Up to now, it has been impossible to conduct commercial disputes before German courts entirely in English. Although the interpreter can be dispensed with if all parties agree to negotiate in English, the statement of claim must always be filed in German, as must all other documents. Court decisions are also always issued in German. Because of these obstacles, cases involving major commercial disputes are usually heard abroad or before private arbitration courts.
"With the Chambers for Commercial Matters (Kammern für Handelssachen, KfH for short), German regional courts already have specialised panels for commercial matters - but apparently this purely technical specialisation does not go far enough, as the sharply declining case numbers at the Chambers for Commercial Matters show", said Johanna Weißbach, also an expert in litigation and arbitration at Pinsent Masons.

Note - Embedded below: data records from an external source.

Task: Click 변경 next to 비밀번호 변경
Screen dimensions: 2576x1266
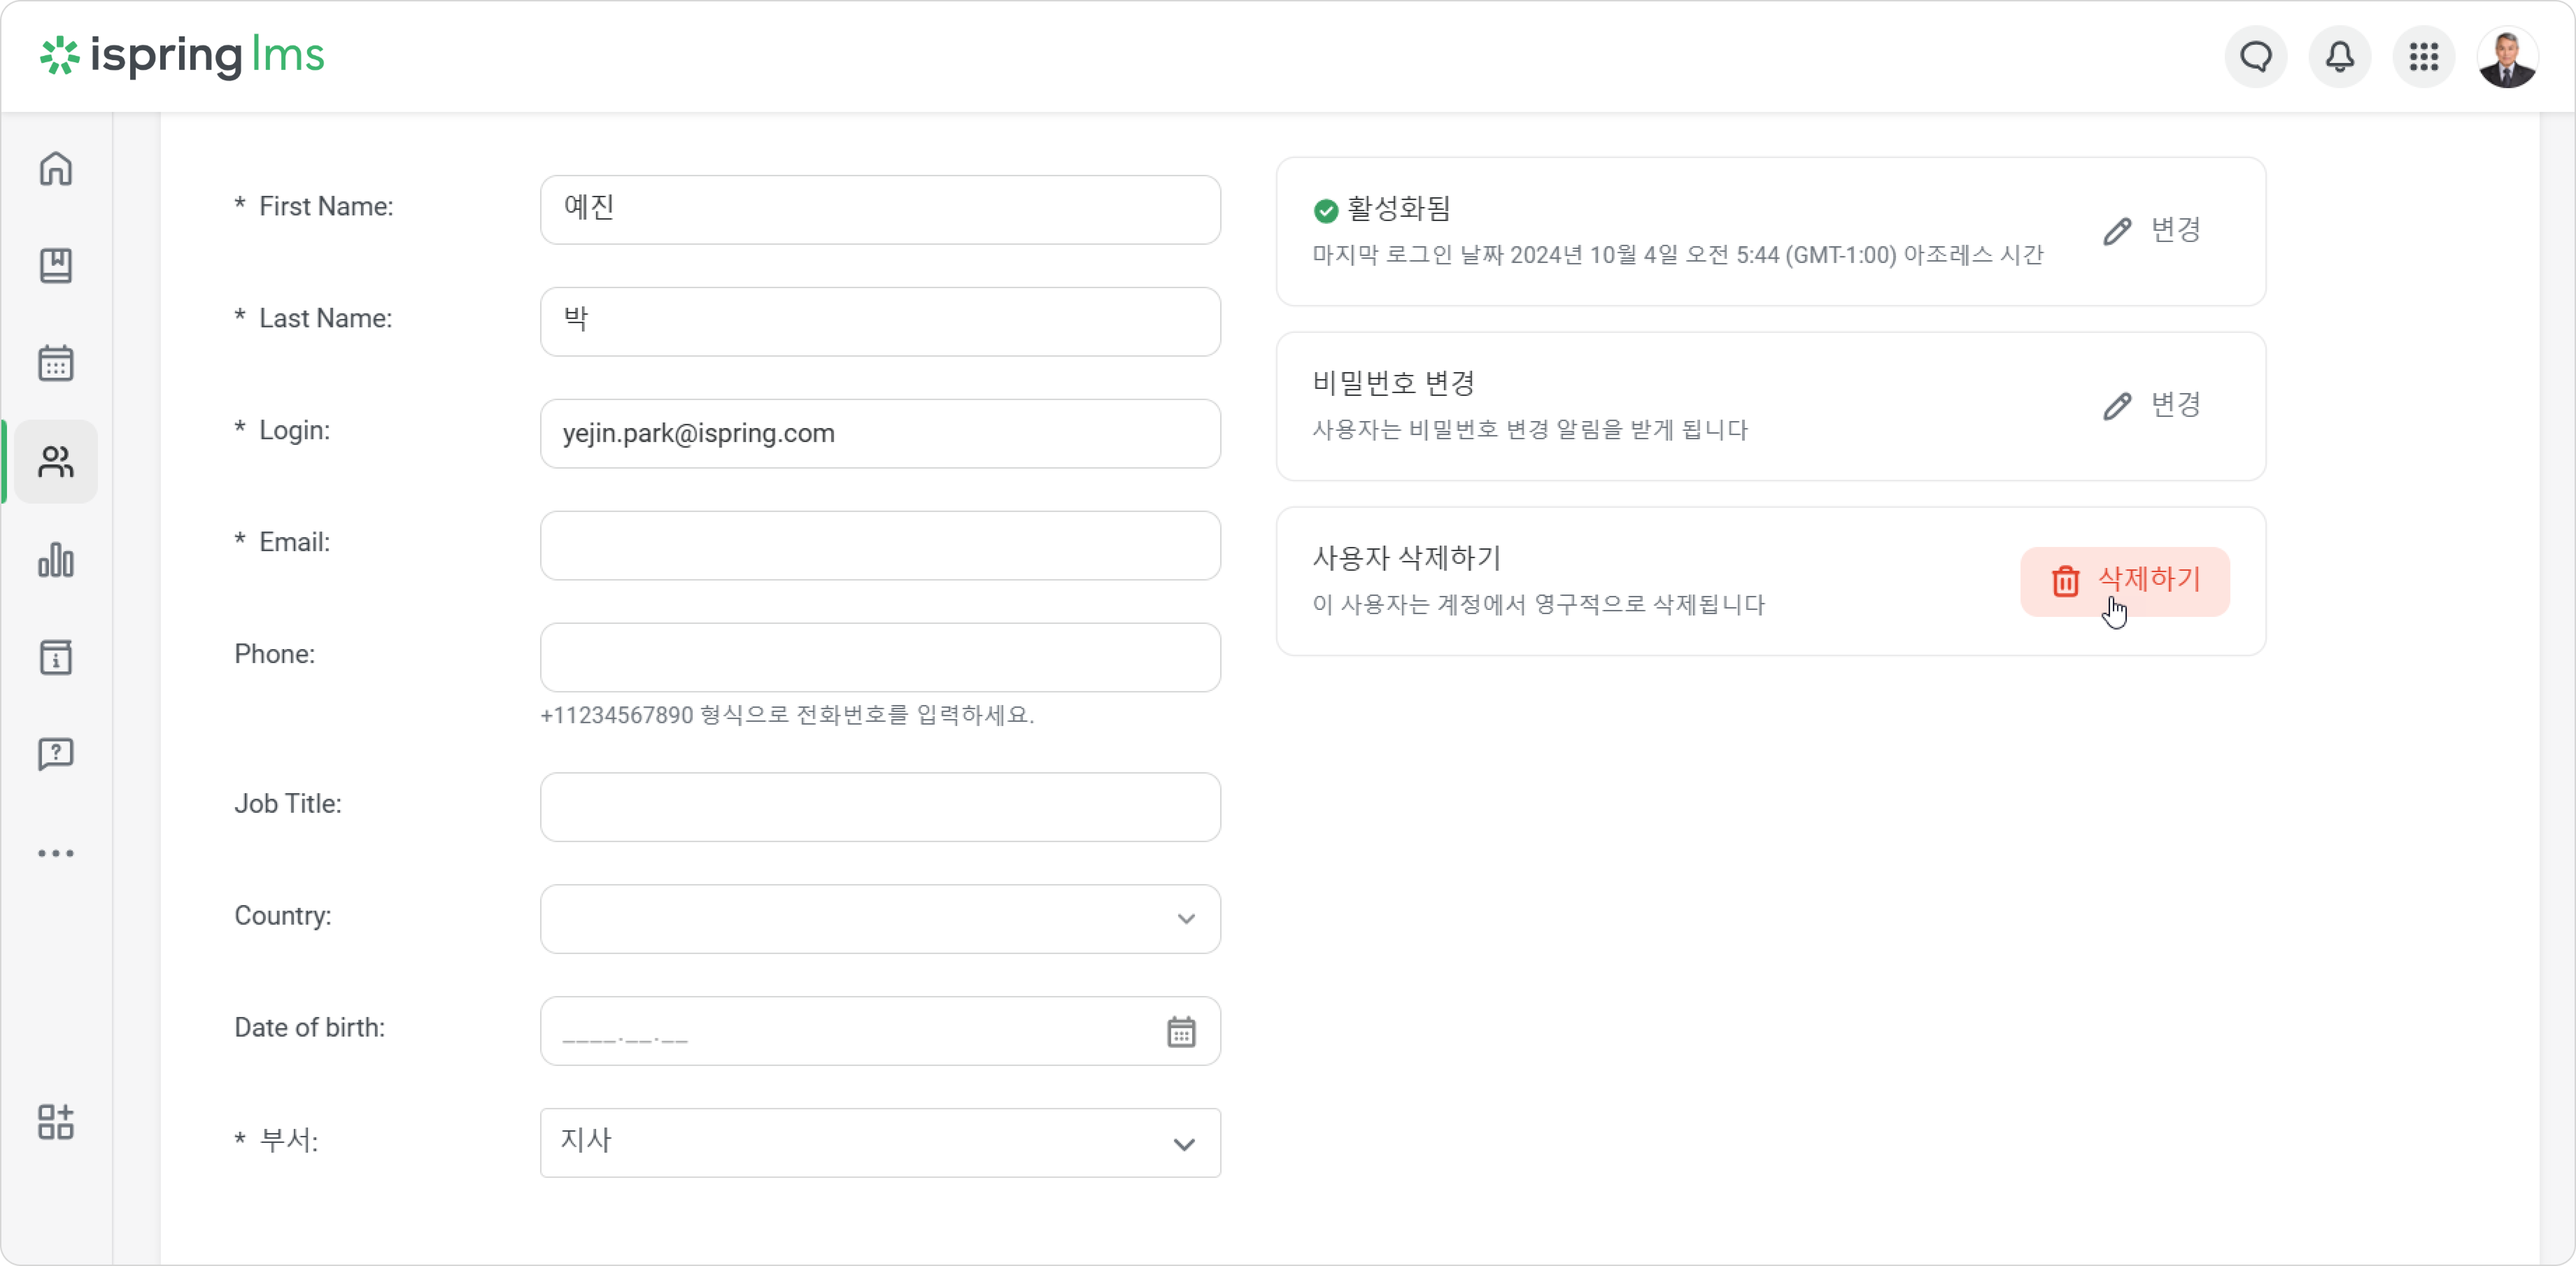Action: pyautogui.click(x=2152, y=405)
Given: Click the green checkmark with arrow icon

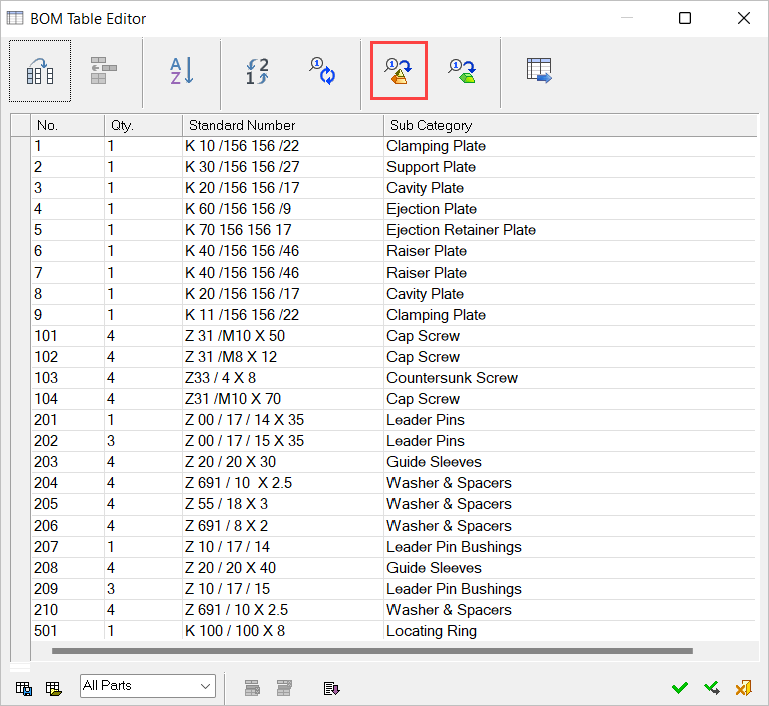Looking at the screenshot, I should coord(712,687).
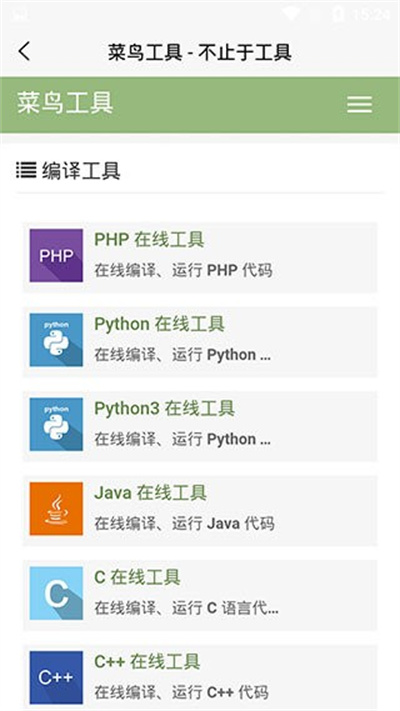
Task: Open the C++ 在线工具 link
Action: pos(147,662)
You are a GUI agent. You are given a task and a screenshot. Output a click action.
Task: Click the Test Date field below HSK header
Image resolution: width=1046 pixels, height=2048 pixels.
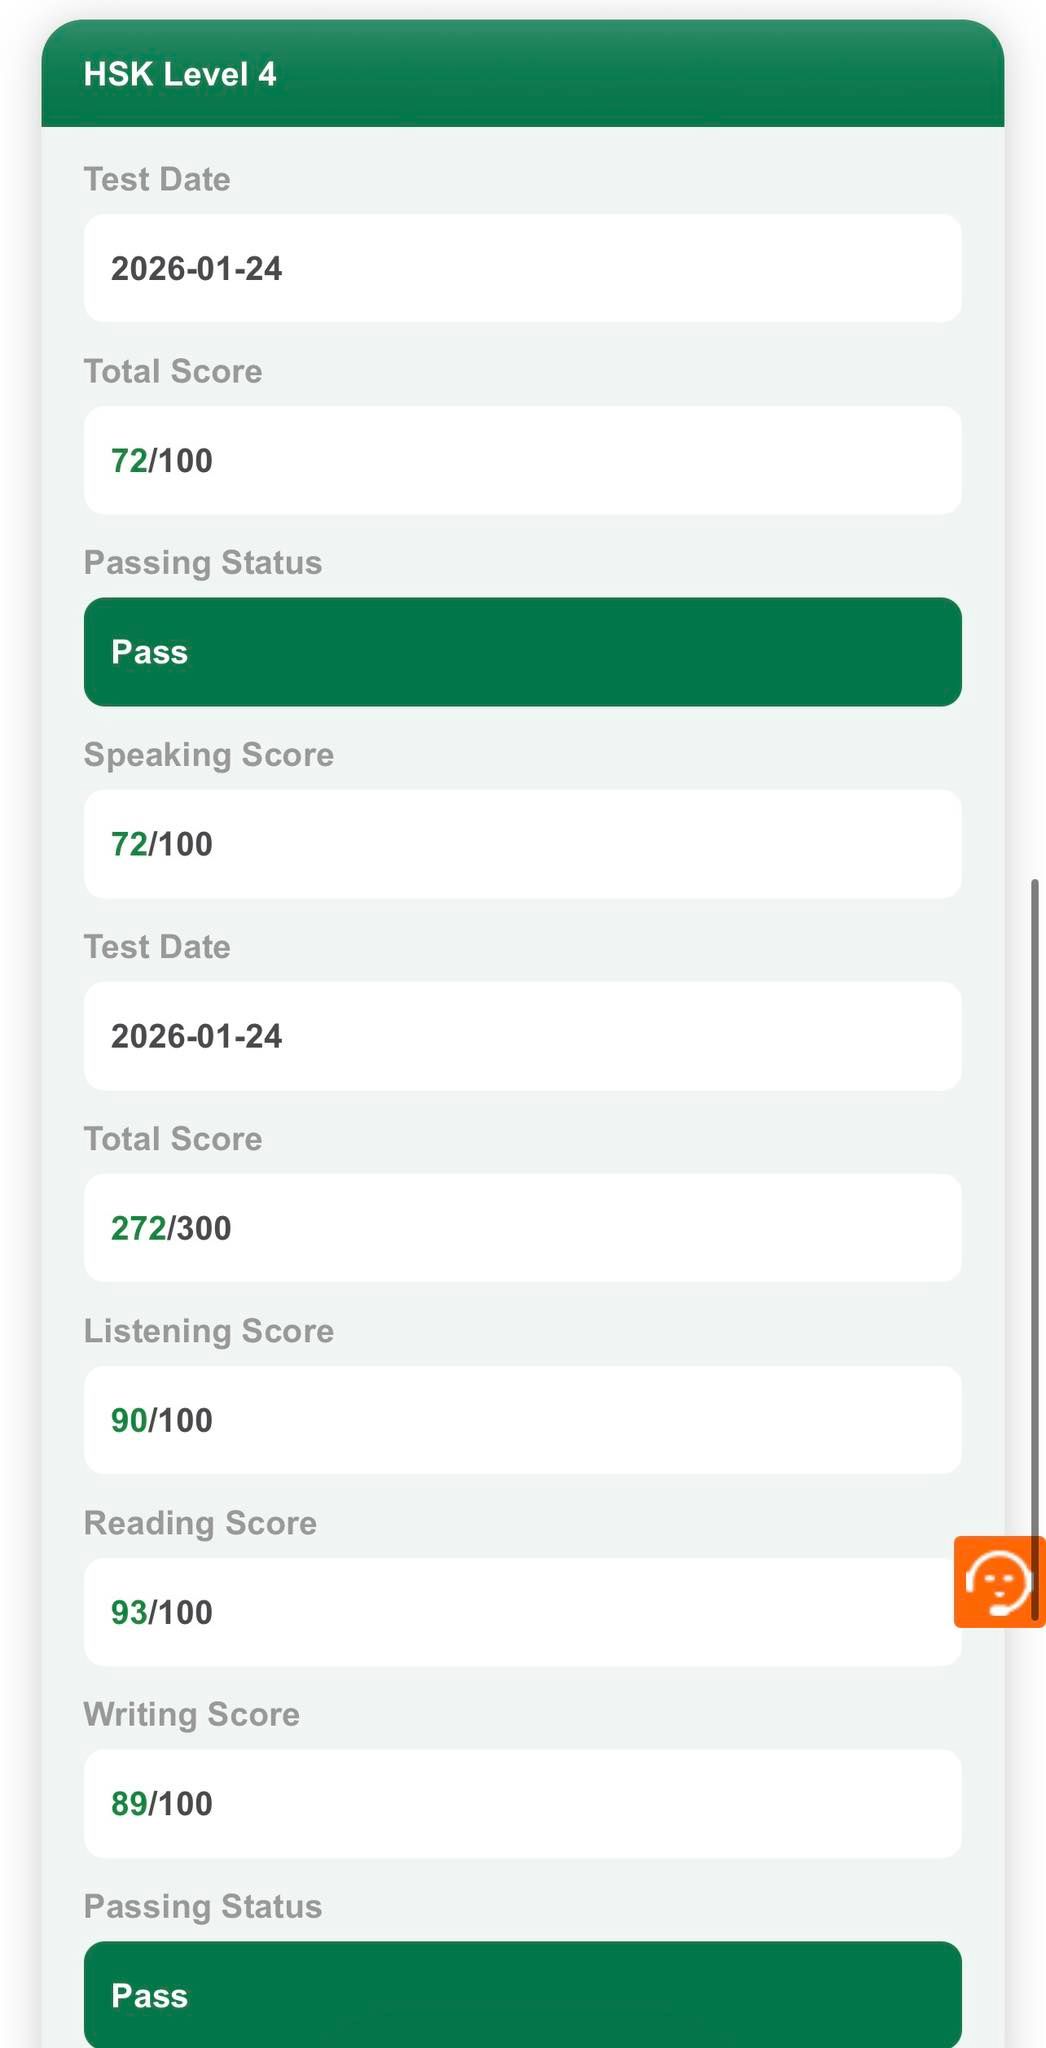pyautogui.click(x=522, y=268)
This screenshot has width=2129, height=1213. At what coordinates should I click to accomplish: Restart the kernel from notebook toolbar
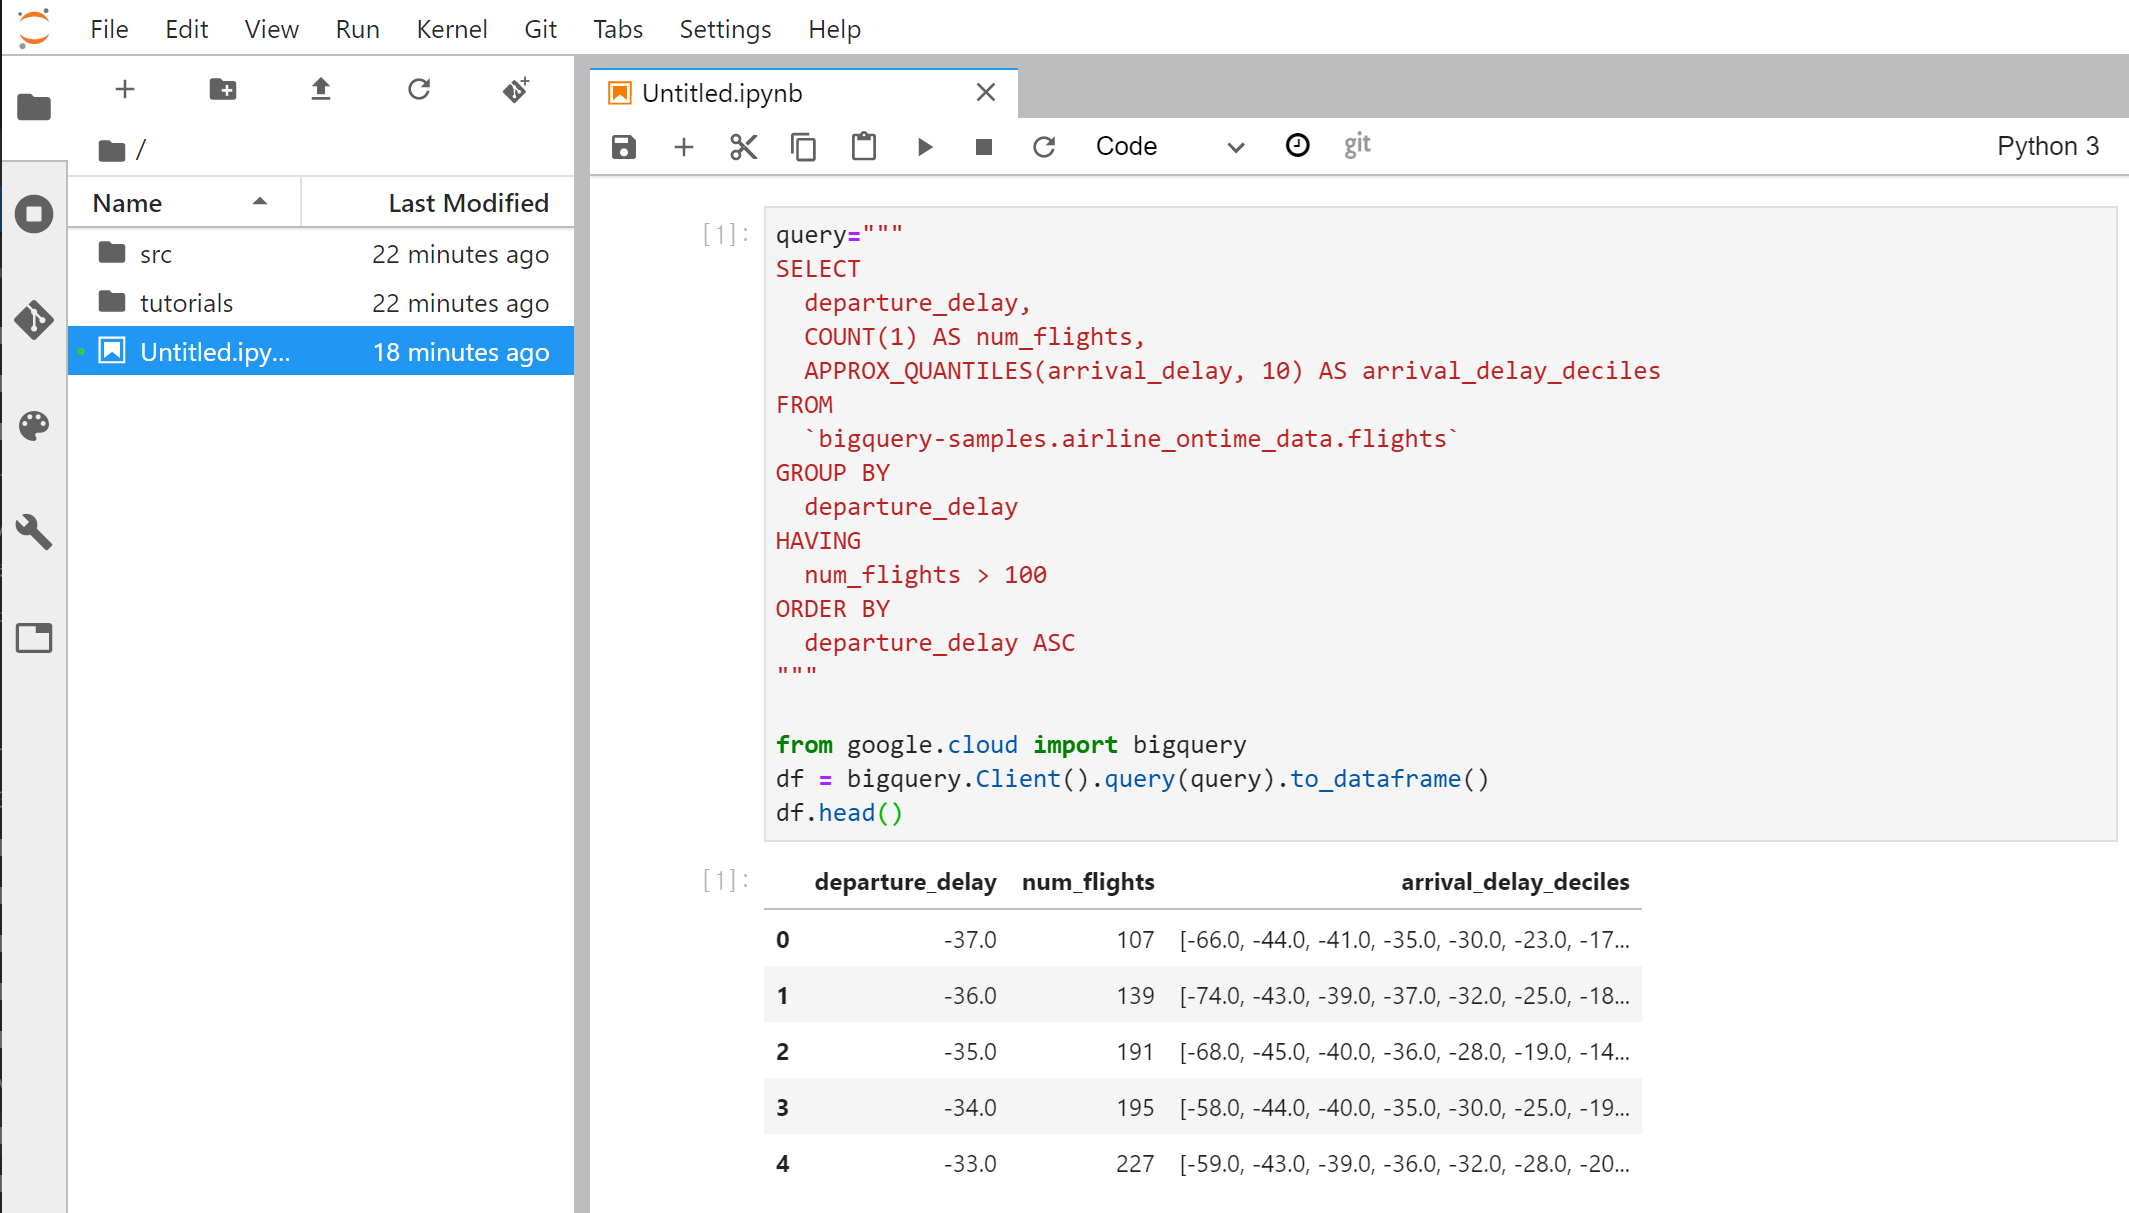tap(1044, 147)

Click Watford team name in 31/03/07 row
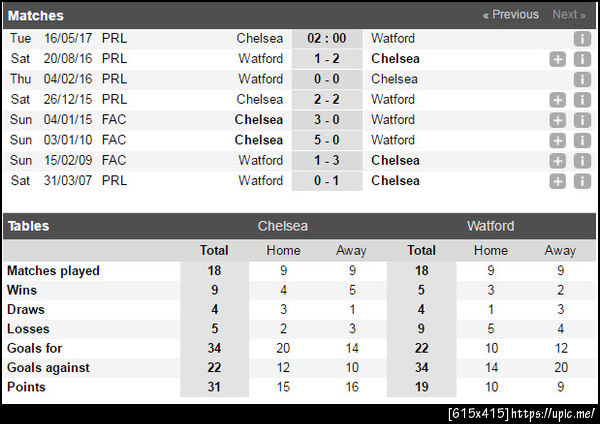[260, 181]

According to Prof. Dr Thomas Riehm of the University of Passau, the loss of attractiveness of German courts in commercial disputes can even be measured in numbers: In his 2022 law journal article "Germany's 'Commercial Courts' on Trial", he writes, among other things, that the number of settled cases at the Chambers for Commercial Matters has fallen from 40,468 settled cases in 2010 to 22,502 in 2020. This is a decrease of about 44 % within ten years.